2017 - Ongoing
England, United Kingdom; City of London, England, United Kingdom; Southampton, England, United Kingdom; Portsmouth, England, United Kingdom; Wigan, England, United Kingdom; Brighton, England, United Kingdom; Carlisle, England, United Kingdom; Romford, England, United Kingdom
Being a Mod is all about individuality and self-expression. It is about striving to be different and yet a desire to be accepted. Although this is still similar today, individuals have modernised their style of Mod through the collective memories of others, including original stories or materiality of the past.
Over the past 50 years, the Mod culture has been adapting and evolving with each generation. Previously a male dominant subculture, the changes are demonstrated with the increasing visibility of women in subcultures and a greater female aspect in today's society. The absence of females from the class subcultural ethnographic studies has driver this two-year long project. This has expanded my own fascination of the Mod culture and allowed further investigation of the scene from a feminine perspective.
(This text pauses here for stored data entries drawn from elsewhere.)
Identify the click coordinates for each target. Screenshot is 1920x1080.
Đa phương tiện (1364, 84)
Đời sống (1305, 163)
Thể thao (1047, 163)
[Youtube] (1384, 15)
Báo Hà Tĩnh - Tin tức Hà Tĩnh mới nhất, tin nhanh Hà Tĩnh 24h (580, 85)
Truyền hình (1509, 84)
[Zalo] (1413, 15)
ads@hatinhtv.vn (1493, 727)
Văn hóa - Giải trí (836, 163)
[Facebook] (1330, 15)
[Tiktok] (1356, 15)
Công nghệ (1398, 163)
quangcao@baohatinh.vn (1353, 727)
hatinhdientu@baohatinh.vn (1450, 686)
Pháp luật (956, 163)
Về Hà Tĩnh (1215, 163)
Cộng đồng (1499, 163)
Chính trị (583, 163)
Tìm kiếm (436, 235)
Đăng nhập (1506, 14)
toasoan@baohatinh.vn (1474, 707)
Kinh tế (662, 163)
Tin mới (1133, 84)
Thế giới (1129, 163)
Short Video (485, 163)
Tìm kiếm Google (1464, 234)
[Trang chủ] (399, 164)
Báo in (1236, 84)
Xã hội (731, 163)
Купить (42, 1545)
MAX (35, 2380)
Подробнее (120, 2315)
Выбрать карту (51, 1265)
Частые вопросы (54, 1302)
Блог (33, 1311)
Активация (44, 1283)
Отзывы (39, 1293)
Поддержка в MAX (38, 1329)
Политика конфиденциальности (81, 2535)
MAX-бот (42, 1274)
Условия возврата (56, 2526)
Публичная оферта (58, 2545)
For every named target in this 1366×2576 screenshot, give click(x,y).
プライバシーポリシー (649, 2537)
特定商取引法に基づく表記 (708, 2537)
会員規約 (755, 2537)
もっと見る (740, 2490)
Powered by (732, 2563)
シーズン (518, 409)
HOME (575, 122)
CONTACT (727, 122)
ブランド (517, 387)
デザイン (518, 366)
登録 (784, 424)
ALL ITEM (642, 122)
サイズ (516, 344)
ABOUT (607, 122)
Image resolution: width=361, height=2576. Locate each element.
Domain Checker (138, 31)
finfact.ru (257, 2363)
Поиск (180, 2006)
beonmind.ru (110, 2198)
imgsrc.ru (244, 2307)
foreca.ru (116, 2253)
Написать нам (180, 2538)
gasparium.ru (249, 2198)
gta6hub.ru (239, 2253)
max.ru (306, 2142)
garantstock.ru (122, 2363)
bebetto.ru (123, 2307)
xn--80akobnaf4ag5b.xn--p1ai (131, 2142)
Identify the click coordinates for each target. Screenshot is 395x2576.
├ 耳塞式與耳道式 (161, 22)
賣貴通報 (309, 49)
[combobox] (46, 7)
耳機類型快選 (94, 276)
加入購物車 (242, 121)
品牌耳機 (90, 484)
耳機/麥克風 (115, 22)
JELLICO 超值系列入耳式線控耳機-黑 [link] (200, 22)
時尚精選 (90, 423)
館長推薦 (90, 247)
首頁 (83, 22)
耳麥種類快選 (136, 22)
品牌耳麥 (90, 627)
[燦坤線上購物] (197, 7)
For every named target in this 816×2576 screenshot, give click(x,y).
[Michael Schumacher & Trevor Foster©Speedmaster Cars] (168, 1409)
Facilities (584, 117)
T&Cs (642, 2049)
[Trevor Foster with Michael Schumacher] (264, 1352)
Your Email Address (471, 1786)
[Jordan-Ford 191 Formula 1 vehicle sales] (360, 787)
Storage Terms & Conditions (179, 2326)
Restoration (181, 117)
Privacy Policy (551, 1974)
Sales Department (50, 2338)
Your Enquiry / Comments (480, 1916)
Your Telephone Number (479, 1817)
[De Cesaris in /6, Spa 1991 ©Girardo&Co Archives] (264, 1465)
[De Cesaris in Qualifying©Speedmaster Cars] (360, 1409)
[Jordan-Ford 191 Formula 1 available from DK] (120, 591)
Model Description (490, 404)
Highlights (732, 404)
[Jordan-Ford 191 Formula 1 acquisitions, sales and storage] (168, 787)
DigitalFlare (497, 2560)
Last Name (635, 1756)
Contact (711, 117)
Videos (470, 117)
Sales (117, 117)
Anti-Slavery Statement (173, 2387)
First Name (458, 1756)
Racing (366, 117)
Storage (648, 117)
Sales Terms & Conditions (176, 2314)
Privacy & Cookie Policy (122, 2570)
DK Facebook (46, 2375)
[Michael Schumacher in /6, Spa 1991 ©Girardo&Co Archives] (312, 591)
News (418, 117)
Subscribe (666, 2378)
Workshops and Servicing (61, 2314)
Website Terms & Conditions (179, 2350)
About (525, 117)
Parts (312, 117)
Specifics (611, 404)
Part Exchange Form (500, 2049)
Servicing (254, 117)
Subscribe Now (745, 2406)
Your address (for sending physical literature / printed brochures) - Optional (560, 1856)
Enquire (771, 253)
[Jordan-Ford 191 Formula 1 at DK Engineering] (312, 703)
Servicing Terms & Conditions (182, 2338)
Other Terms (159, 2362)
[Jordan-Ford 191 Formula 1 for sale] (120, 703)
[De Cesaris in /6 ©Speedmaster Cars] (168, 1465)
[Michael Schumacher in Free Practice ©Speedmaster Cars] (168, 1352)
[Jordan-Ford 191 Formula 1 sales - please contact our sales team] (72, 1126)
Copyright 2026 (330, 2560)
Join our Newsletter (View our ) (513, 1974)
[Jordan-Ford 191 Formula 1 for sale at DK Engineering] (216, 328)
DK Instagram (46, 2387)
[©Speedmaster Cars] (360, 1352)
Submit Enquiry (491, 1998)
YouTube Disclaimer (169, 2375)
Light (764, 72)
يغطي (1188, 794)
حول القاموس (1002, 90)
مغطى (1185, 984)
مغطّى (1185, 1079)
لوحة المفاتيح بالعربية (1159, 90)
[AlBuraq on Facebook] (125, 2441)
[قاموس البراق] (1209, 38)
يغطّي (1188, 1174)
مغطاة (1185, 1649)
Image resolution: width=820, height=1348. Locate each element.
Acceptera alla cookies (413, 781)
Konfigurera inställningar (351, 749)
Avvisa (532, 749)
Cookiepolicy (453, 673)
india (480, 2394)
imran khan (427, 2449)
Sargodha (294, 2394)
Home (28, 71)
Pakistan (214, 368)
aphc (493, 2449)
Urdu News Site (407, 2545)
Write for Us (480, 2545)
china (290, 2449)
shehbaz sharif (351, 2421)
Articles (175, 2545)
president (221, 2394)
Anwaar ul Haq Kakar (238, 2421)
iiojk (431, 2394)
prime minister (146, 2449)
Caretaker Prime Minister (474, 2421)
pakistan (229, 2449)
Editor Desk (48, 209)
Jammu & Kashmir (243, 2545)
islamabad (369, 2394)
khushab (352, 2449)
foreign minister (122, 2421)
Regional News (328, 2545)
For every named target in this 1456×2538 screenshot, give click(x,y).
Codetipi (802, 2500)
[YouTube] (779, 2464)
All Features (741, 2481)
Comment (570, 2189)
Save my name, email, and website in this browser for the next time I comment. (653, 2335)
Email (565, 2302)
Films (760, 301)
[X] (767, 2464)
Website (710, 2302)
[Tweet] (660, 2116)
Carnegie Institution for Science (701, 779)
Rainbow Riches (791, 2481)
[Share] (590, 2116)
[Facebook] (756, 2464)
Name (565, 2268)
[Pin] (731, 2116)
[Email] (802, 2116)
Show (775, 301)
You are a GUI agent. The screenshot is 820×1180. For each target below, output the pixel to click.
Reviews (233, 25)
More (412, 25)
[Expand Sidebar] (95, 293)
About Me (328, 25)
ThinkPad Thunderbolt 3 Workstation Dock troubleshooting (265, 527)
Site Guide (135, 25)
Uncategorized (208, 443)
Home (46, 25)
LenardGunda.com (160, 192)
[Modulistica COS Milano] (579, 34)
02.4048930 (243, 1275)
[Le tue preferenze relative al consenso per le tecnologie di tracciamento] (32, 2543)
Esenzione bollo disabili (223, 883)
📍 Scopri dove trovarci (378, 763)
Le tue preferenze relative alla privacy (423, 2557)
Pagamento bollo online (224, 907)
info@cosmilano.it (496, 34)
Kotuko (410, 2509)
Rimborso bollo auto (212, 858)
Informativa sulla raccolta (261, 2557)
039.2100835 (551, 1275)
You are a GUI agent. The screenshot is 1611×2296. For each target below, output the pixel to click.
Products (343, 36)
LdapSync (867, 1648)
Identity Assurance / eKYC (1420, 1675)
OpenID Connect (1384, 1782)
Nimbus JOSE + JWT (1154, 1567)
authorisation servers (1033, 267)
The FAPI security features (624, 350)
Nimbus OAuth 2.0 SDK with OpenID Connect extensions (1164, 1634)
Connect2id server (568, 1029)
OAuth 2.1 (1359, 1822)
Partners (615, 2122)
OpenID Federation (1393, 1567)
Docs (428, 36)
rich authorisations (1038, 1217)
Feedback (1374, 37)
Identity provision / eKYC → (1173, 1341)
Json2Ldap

The identity of women in this familiar scene has been a way of reconnecting with the subculture and discovering its new growth.
The portraits document the subject's confidence of belonging, whilst maintaining their personal identity through their chosen locations and particular style. The time and place of these images can appear anachronistic with the attempt to hold onto a period of time that no long exists. Mod Girls explore strong women who convey originality, youth and vibrant style, but most importantly it reveals their independent persona with a sense of belonging to a youth subculture group.